With this in mind, The Battalion’s designers wanted to give corps members as immersive a production as possible in 2024.

“If there's anything I took away from last year’s performers, it was that they were emotional people,” Ellis said. “And they like to express themselves. I think it was at that point that the design team started talking about what we could do to captivate that.”

In the eyes of Ellis and the Utah corps’ design team, The Battalion’s 2024 program “Dead Reckoning: The Folly of the Spanish Armada” perfectly fits the bill. Telling the story of the famed Spanish fleet’s rise and fall during the 16th century, the corps’ production will offer members the opportunity to personify powerful and intense emotions.

“In the big picture, the show is about the Spanish Armada fleet, and the journey it took from Spain to England,” Ellis said. “This is going to provide them a vehicle to be highly emotional on the field, and really make connections with the audience.”

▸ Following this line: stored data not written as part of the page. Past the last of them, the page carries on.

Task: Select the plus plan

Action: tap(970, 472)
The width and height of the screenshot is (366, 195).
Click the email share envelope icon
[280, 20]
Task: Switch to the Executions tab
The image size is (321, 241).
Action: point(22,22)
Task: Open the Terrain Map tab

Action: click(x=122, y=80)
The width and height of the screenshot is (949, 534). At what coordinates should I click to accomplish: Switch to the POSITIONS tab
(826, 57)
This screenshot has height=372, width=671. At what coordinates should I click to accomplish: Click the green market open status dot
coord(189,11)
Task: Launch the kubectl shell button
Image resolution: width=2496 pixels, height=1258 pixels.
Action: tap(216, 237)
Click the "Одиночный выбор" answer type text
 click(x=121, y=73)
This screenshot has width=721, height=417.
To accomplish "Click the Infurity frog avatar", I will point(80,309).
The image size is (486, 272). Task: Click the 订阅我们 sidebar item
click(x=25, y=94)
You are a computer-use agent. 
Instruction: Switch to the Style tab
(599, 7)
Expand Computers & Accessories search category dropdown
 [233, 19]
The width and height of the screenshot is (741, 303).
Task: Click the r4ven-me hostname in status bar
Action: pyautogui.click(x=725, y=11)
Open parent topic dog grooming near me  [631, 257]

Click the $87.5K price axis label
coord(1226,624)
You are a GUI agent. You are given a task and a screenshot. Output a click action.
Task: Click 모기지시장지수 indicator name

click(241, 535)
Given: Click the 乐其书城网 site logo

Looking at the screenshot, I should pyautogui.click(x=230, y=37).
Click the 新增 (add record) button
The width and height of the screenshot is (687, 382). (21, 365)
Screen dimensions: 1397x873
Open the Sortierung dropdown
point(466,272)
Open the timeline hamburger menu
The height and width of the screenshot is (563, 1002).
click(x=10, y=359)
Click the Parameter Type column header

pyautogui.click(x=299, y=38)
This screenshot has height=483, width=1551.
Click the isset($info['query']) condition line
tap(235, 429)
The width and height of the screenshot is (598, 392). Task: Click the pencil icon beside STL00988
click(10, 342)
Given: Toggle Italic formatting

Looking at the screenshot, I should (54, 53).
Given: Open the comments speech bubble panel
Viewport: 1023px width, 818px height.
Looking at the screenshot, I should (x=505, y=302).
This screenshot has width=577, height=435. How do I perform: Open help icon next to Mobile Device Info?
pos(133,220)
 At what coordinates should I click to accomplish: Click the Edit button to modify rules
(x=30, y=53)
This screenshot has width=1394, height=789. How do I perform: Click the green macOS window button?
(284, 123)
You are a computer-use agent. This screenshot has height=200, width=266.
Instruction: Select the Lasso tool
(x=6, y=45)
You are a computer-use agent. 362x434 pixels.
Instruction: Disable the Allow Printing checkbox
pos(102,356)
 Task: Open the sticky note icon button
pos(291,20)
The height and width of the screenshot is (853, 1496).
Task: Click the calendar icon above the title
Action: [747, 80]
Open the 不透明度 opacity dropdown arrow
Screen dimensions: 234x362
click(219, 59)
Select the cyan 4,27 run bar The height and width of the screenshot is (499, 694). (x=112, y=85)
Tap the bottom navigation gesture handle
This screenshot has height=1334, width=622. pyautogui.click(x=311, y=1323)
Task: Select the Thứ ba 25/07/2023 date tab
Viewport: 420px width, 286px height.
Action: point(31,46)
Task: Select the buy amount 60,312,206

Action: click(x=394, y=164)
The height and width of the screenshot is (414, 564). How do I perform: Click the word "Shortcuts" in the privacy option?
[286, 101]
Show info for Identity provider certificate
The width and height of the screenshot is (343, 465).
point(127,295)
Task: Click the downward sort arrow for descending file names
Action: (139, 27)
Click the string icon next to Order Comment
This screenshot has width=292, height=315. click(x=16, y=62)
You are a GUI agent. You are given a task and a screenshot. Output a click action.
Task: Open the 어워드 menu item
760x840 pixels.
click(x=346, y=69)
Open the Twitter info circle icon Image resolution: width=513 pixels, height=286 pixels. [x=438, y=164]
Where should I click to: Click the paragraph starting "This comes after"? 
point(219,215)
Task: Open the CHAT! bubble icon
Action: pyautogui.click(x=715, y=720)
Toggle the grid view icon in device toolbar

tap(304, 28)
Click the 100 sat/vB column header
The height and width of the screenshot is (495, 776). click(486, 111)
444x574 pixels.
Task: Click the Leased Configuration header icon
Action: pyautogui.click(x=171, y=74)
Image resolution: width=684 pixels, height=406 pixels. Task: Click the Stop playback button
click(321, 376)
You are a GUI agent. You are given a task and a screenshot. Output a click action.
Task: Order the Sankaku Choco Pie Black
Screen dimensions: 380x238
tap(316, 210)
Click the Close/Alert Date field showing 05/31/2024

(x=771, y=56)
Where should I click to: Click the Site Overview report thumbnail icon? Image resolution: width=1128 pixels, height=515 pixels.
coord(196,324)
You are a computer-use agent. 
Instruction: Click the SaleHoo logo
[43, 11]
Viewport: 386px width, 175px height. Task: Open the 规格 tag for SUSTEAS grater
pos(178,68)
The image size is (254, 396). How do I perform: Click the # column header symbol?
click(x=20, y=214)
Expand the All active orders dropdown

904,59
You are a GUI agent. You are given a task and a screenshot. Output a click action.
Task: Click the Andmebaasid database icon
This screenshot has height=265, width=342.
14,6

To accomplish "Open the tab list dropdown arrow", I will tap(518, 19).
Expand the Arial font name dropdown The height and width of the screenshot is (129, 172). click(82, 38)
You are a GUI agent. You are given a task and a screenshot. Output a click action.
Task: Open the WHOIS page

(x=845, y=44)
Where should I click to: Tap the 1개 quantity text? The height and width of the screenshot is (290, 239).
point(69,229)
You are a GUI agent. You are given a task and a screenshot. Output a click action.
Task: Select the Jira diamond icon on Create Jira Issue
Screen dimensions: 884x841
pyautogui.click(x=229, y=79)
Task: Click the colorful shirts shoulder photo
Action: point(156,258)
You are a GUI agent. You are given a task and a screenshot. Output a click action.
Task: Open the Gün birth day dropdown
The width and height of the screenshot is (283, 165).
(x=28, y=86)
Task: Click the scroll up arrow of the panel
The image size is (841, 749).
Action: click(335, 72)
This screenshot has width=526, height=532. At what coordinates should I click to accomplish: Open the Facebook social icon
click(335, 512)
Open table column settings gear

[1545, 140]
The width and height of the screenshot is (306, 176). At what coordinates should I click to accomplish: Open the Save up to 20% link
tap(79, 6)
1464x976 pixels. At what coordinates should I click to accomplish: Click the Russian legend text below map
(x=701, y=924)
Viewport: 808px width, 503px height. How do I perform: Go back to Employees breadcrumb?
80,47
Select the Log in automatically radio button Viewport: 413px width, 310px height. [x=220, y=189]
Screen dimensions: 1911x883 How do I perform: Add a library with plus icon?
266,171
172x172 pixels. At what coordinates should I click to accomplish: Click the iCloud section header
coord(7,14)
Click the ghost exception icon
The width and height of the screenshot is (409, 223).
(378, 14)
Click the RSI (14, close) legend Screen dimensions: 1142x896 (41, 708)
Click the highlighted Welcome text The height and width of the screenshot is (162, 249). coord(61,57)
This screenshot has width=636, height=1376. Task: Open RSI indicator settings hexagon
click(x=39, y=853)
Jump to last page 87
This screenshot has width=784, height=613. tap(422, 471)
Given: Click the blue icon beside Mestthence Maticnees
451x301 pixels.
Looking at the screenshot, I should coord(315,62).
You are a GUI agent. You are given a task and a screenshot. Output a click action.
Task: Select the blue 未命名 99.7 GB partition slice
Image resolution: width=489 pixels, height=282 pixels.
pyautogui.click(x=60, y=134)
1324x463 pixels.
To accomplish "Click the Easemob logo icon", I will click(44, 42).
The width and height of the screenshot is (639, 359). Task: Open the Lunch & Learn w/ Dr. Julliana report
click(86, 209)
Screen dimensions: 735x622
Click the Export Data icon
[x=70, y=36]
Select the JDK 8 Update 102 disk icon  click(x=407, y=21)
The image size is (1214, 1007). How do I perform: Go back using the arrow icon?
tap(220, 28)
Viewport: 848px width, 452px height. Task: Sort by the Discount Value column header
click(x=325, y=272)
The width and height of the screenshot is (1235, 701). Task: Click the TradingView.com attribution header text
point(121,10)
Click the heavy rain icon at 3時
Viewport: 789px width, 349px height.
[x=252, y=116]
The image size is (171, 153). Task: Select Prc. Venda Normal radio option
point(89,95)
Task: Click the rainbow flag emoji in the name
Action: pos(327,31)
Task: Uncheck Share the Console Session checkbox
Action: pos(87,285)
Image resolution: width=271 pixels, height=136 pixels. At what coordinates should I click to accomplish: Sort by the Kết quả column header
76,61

Ellis was clear, though. The Battalion, in 2024, will tell the whole story of the Spanish Armada, both in its immense power and in its ultimate failures. The mighty Armada, which was sent to vanquish England in 1588, suffered decisive defeat in adverse weather conditions, and in doing so, ceded naval power to its English rivals. 

“This story has gone on for ages, different cultures that run in with a military might and think they're going to be successful,” he said. “And as it turns out, they're maybe not always so successful. The show is called ‘The Folly of the Spanish Armada,’ because the Spanish Armada did not win that battle.”

Visually-speaking, The Battalion will do everything it can to evoke the imagery of the Spanish Armada. Ellis described a corps uniform emulative of a naval officer, while also using prop pieces like ship masts and ropes to set the scenery.

“The whole idea there is that we're trying to make the performers feel really strong and fierce in the way we costume them,” Ellis said. “We want them to step out on the field and feel that strength in that uniform.”

And in terms of the corps’ musical package, Ellis described the repertoire as having a “war-like sound.” 

The Battalion plans to develop a high-energy production with music recognizable to longtime drum corps fans, including a pair of Chick Corea charts — ”My Spanish Heart” and “Spanish Fantasy.” 

Drum corps staples like Bill Holman’s “Malaga” and Ernesto Lecuona’s “Malagueña” will also play a notable role in the corps’ soundtrack. 

“We’re doing the iconics,” he said. “We've done about half of the show so far with the kids, and what they’ve played so far, the kids are just loving every second of it. It’s just high energy, high impact, requires a lot of the kids, and they're having a good time with it.”

As the 2024 season nears, excitement around the Utah corps is building.

For one, 2024 marks The Battalion’s 10th anniversary. The corps will also embark on its most extensive tour yet. 

As of the late 2010s, The Battalion’s tour schedules generally consisted of a single-digit number of shows, spread throughout the Western United States. 2022 and 2023 saw the corps expand its legs to the DCI World Championships, while still keeping its total number of performances right around 10 or fewer. 

This summer, though, the Utah corps will kick off its summer tour July 10 in Ogden, Utah, and essentially go non-stop for a full month, through the DCI World Championships in Indiana this August. In total, The Battalion will log 14 tour stops in about 30 days. 

“We're starting to see more and more every year that the locations of our students get more and more diverse and more spread out,” corps director Tyler Hess said. “So, I'm excited to be able to take this corps into states we've never been to before and show other communities what The Battalion has to offer.”

And while the subject of the corps’ 2024 production may not have been well-equipped for its lofty endeavors, The Battalion is readily prepared to set sail on the exciting journey ahead.

“This organization is really smart about taking steps forward every year,” Ellis said. “And I think this year’s schedule is definitely the next step.”